> _STATED GOAL_
Put the lines from the start through the line containing "Describe the element at coordinates (62, 856)" into a Markdown table with the columns Row and Line, leaving out blank lines.

>> begin DATA PROVIDED

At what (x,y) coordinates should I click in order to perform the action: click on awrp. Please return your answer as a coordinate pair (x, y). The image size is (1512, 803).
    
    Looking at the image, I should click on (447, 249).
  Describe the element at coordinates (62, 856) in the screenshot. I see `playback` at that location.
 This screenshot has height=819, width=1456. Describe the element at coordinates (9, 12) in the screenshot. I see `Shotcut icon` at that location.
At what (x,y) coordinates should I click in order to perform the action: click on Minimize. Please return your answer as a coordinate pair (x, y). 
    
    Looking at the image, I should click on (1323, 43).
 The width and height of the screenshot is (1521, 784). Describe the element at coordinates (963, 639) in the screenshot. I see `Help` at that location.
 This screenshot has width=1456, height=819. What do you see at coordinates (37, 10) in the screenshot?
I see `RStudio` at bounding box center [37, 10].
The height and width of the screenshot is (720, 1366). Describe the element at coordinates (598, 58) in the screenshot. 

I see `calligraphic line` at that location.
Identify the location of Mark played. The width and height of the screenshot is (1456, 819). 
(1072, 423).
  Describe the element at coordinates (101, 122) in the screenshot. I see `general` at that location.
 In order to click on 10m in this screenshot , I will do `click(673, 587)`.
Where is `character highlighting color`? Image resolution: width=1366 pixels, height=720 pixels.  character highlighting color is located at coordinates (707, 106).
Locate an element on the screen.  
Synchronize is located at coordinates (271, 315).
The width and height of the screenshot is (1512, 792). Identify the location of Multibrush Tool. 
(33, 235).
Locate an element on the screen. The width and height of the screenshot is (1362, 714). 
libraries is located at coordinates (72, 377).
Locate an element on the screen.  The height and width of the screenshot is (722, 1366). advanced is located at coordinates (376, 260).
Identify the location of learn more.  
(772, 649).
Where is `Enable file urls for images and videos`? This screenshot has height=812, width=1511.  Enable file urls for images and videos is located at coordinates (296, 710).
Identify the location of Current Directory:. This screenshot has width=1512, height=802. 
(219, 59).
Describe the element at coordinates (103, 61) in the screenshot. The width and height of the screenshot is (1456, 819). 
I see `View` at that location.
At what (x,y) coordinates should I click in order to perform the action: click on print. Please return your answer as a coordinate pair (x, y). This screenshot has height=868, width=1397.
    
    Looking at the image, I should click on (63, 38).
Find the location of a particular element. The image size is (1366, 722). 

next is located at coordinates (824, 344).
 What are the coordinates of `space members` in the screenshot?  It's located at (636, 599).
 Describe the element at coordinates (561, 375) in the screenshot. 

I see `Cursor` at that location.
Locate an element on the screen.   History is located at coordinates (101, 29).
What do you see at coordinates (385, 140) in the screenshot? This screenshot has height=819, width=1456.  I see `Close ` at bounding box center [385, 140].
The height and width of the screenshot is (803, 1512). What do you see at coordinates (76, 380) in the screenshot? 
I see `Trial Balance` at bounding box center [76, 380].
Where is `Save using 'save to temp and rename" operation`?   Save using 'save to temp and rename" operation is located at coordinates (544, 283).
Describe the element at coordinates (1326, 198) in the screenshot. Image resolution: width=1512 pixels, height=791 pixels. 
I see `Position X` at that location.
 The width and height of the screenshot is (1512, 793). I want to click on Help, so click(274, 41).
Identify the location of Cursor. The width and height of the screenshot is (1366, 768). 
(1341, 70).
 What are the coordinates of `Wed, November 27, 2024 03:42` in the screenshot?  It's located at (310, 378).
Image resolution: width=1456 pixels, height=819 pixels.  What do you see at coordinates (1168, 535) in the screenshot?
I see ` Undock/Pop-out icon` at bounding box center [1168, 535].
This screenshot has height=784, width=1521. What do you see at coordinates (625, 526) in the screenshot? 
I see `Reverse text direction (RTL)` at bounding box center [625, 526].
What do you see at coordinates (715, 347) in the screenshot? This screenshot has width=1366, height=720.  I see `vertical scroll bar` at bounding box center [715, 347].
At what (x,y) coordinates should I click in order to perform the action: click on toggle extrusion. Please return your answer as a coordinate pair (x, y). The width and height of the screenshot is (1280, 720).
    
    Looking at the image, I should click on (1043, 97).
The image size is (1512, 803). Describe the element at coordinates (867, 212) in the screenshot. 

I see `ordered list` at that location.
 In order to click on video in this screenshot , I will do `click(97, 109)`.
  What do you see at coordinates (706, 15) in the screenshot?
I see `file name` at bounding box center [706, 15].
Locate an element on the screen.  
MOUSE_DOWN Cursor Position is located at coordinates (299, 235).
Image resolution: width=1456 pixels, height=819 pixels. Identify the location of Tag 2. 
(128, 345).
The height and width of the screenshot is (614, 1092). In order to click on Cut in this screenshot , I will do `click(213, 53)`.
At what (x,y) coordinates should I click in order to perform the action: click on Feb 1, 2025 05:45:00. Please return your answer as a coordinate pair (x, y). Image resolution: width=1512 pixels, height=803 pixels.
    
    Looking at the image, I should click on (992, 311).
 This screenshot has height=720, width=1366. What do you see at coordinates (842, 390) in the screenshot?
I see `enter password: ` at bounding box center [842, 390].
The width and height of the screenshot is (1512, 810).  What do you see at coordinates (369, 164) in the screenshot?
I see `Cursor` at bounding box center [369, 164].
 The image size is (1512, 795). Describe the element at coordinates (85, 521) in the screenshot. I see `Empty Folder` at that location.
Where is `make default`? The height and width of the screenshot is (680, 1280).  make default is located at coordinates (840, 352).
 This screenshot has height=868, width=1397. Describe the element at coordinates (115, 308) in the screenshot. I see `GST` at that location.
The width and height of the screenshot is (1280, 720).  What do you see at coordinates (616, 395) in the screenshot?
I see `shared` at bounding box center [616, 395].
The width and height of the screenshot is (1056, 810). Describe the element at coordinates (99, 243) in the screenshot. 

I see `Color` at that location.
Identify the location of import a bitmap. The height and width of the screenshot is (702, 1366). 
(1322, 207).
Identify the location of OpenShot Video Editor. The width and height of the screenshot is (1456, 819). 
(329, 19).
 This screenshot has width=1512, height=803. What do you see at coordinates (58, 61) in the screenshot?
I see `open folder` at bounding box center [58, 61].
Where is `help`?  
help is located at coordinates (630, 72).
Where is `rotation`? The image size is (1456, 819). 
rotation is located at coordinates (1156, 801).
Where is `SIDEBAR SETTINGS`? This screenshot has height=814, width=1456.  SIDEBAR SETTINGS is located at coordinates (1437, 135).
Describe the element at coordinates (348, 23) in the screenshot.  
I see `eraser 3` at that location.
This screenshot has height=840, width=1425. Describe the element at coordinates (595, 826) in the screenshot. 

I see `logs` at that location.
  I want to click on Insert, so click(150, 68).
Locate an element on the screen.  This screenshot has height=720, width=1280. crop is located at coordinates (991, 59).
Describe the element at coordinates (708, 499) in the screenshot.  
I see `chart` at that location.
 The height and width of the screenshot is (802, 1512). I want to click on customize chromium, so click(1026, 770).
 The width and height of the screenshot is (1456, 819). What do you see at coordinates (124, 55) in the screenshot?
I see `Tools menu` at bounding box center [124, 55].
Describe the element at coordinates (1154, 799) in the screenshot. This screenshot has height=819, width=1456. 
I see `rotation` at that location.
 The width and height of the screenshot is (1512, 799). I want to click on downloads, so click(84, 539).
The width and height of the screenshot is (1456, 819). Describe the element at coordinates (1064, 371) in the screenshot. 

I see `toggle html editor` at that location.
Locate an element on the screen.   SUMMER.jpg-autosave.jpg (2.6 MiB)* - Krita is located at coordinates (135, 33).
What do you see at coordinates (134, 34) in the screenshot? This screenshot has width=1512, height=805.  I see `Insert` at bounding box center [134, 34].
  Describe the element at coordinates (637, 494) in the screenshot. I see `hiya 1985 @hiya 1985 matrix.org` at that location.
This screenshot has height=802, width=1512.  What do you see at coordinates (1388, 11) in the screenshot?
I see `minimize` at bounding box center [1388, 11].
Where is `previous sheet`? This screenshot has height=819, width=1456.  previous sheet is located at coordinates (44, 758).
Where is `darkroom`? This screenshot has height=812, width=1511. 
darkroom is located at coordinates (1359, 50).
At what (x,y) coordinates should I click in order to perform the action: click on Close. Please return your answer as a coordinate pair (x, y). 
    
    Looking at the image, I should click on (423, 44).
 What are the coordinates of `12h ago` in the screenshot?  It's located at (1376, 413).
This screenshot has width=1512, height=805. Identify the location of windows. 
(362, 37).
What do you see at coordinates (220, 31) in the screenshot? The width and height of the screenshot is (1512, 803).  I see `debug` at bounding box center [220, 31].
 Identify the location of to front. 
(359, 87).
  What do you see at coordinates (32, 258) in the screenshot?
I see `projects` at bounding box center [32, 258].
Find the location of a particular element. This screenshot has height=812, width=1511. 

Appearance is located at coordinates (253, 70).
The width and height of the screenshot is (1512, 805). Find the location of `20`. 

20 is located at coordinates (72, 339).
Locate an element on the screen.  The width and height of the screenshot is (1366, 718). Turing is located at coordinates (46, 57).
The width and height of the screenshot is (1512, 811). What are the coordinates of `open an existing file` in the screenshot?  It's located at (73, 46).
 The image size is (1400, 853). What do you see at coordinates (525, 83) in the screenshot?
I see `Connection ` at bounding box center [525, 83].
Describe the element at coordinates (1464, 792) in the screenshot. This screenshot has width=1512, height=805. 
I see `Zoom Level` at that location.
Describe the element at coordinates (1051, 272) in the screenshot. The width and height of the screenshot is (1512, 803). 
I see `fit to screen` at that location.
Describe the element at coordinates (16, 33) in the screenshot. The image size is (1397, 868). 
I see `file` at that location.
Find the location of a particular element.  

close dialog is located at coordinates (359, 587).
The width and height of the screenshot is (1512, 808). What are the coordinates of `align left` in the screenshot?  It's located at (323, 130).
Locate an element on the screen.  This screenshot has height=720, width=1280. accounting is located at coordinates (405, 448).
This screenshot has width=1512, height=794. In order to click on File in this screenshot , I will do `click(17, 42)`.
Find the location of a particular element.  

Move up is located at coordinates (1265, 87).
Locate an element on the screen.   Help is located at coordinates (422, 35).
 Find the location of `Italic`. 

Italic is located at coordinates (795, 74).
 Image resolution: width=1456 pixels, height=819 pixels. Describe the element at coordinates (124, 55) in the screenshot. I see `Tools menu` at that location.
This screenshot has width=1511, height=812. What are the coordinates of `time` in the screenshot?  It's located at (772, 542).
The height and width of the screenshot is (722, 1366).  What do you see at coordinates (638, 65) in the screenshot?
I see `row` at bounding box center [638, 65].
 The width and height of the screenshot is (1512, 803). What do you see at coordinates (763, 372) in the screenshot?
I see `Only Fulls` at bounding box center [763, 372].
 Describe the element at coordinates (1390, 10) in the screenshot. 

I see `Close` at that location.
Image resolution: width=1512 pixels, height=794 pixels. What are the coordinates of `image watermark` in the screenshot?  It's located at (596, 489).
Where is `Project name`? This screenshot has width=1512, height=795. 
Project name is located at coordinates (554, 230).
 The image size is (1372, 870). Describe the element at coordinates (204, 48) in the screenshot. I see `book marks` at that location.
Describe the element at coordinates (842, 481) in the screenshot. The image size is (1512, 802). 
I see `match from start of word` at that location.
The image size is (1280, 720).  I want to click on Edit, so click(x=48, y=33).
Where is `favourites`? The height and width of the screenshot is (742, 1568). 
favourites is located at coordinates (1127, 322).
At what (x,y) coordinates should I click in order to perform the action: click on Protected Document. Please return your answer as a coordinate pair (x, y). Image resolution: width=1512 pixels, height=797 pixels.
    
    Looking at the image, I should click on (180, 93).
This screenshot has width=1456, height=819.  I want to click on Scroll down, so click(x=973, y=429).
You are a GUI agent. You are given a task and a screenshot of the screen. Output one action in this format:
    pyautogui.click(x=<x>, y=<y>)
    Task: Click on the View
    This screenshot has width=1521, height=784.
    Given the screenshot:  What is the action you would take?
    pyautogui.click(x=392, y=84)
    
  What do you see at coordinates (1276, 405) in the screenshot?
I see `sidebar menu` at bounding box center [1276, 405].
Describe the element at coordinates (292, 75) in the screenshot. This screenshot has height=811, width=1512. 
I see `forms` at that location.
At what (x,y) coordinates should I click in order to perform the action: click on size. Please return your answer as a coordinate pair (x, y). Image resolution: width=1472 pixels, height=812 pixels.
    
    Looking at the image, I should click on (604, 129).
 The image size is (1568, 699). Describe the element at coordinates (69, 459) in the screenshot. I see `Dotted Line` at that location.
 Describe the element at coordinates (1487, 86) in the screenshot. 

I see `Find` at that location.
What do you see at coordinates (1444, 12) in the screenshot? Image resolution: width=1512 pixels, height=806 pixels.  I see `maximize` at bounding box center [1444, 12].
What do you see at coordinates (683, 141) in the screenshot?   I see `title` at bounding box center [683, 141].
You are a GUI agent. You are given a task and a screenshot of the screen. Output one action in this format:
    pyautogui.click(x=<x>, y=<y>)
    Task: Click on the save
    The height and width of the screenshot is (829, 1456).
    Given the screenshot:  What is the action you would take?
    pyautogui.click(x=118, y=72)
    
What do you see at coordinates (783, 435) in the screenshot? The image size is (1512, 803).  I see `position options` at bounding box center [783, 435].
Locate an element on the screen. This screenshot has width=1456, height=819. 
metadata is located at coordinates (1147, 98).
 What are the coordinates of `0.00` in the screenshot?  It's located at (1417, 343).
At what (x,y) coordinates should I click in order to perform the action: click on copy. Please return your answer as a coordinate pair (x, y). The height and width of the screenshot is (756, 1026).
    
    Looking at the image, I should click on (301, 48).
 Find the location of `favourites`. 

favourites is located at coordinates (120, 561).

>> end DATA PROVIDED

> _THE REPLY_
| Row | Line |
|---|---|
| 1 | At what (x,y) coordinates should I click in order to perform the action: click on awrp. Please return your answer as a coordinate pair (x, y). The image size is (1512, 803). |
| 2 |     Looking at the image, I should click on (447, 249). |
| 3 |   Describe the element at coordinates (62, 856) in the screenshot. I see `playback` at that location. |